▸ 課題一覧
a) 引用文によると、ヨキッチが今季ここまでに5試合を欠場したのはなぜか。1〜3文で説明せよ。
b) 引用文の中で、ヨキッチが今季チームトップの成績を残しているとされる平均スタッツをすべて挙げよ。
c) 引用文について、次の問いに答えよ。
(i) ヨキッチの今季と昨季のフィールドゴール成功率はそれぞれ何%か。
(ii) マローンHCの発言が載った記事は、何日にどの媒体へ掲載されたか。
(iii) ヨキッチの公称の身長と体重はいくらか。

▸ 引用文
--
それでも、ナゲッツがここまでウエスト5位の17勝16敗(勝率51.5%)に踏みとどまっていられるのは、大黒柱ヨキッチの働きが大きい。
今季はマーキーフ・モリス(マイアミ・ヒート)への危険な突進で1試合の出場停止処分を受けたほか、右前腕の打撲などもあってここまで5試合を欠場。しかしながら平均25.8点、14.0リバウンド、7.1アシスト、1.4スティールと、いずれもチームトップの成績を残している。

相手ディフェンスのマークが集中していることもあって、平均3.7ターンオーバーは自己ワースト。フリースロー成功率(76.7%)もキャリアで初めて80.0%を下回っているものの、フィールドゴール成功率55.9%は昨季(56.6%)と同等で、今季もMVP級のシーズンを送っていると言っていいだろう。

30日に『The Athletic』へ掲載された記事の中で、マローンHCはセルビア出身の万能型センターが今でも過小評価されていると話している。

「本物のバスケットボールファンなら、ニコラの素晴らしさがわかるはずだ。彼にはチームメイトたち全員をより良い選手にする能力があるし、バスケットボールIQとパサーとしての能力、スキルレベルは見事なものなんだ」
超人的な身体能力こそ備わっていないものの、ヨキッチ(公称211cm・128kg)は広いシュートレンジと巧みさが兼備された得点力、今季リーグ2位の本数を記録するリバウンド力、そしてコート全体を見渡して的確なパスを繰り出すプレーメーキング能力を持つ。

マレー、ポーターJr.という2人の主力を欠いているなかで、ナゲッツがここまでの戦績を残せているのは見事というほかない。

「ここ3シーズンで彼がナゲッツでやっていることは、本当に信じられないものだ。だから皆さんは彼に対して感謝してほしいし、彼は本来受け取るべきリスペクトを手にするべきだと思うね。彼が毎晩、素晴らしいほど一貫した活躍を続けているのは目を見張るべきことだ」

ナゲッツは注目度という点で、他の有力チームたちと比較すると劣っていることは否めないものの、しぶとく戦い抜いて白星を掴んでいる。MVPを擁するナゲッツは、今季も決して侮ってはならないチームと見るべきだろう。
--
▸ 記録
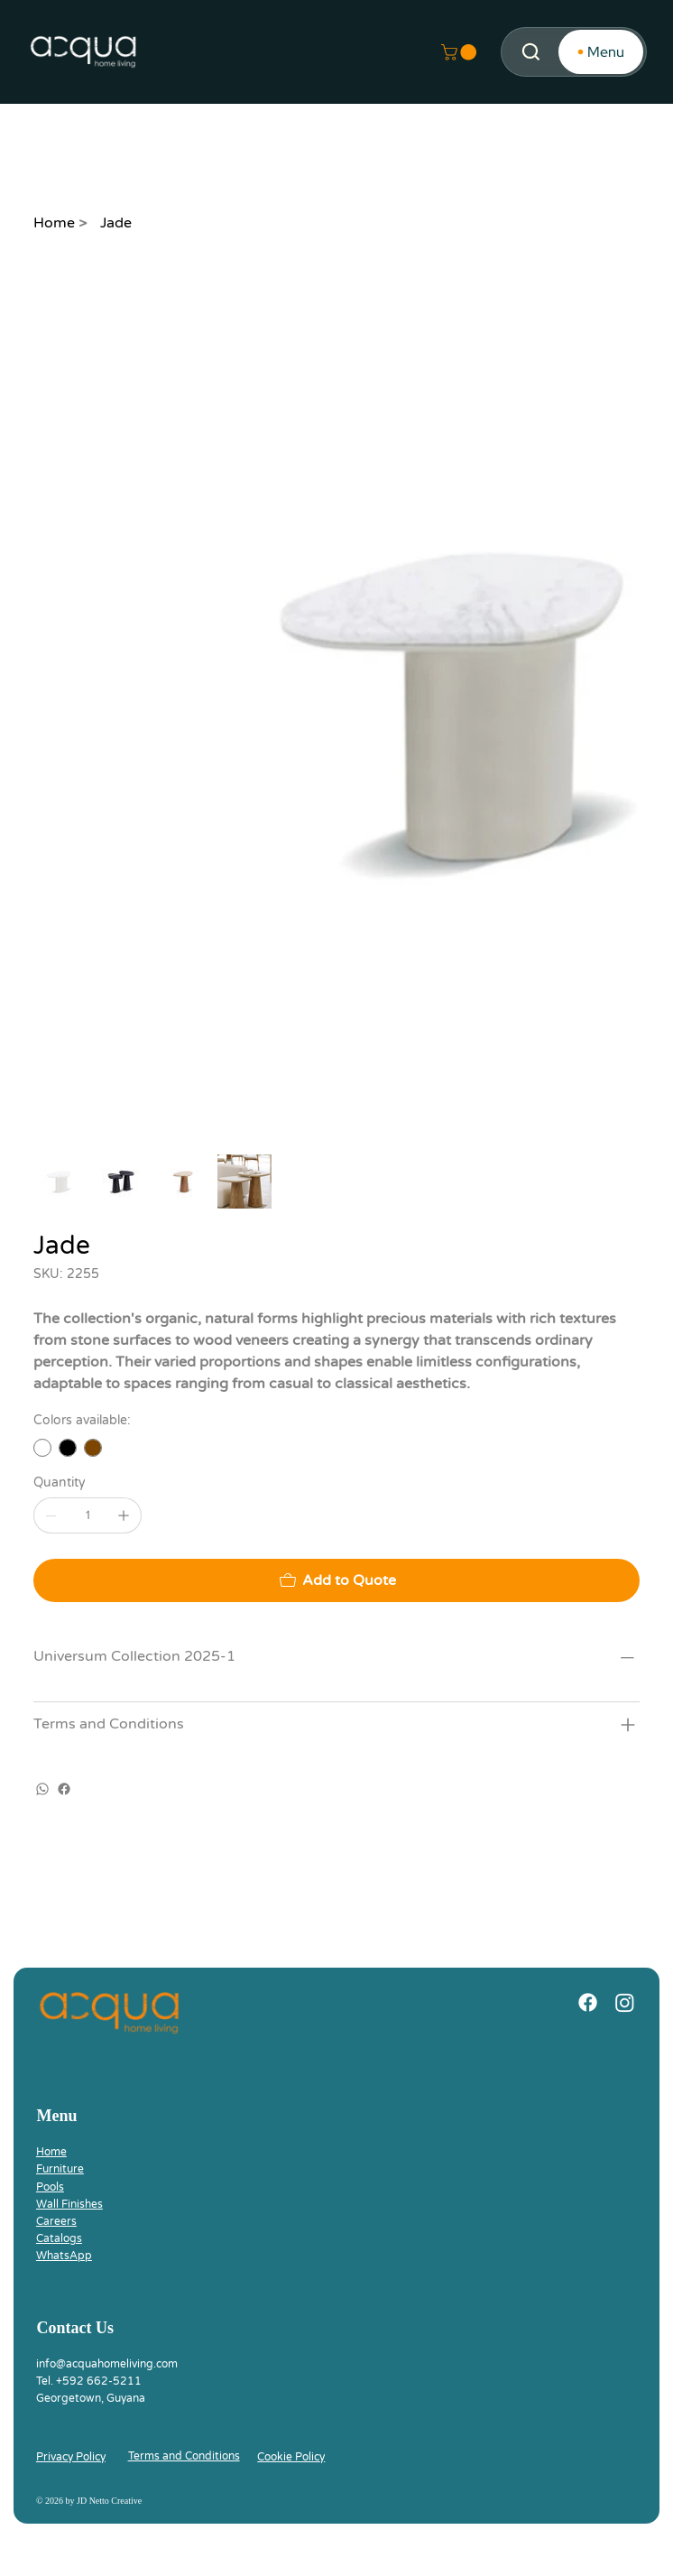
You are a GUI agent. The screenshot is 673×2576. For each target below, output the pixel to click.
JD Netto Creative (109, 2501)
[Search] (531, 52)
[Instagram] (625, 2002)
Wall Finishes (69, 2204)
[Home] (54, 223)
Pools (50, 2187)
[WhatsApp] (42, 1789)
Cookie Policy (291, 2457)
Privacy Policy (71, 2457)
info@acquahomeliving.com (107, 2364)
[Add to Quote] (336, 1580)
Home (51, 2151)
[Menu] (601, 52)
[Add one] (124, 1515)
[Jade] (116, 223)
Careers (56, 2221)
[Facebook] (64, 1789)
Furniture (60, 2169)
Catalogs (59, 2238)
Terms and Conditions (184, 2456)
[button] (460, 52)
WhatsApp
--
▸ 課題別の解答
a) マーキーフ・モリス(マイアミ・ヒート)への危険な突進によって1試合の出場停止処分を受けたためである。さらに、右前腕の打撲なども欠場の理由となった。

b)
- 平均25.8点
- 平均14.0リバウンド
- 平均7.1アシスト
- 平均1.4スティール

c)
(i) 今季は55.9%、昨季は56.6%である。
(ii) 30日に『The Athletic』へ掲載された。
(iii) 身長は211cm、体重は128kgである。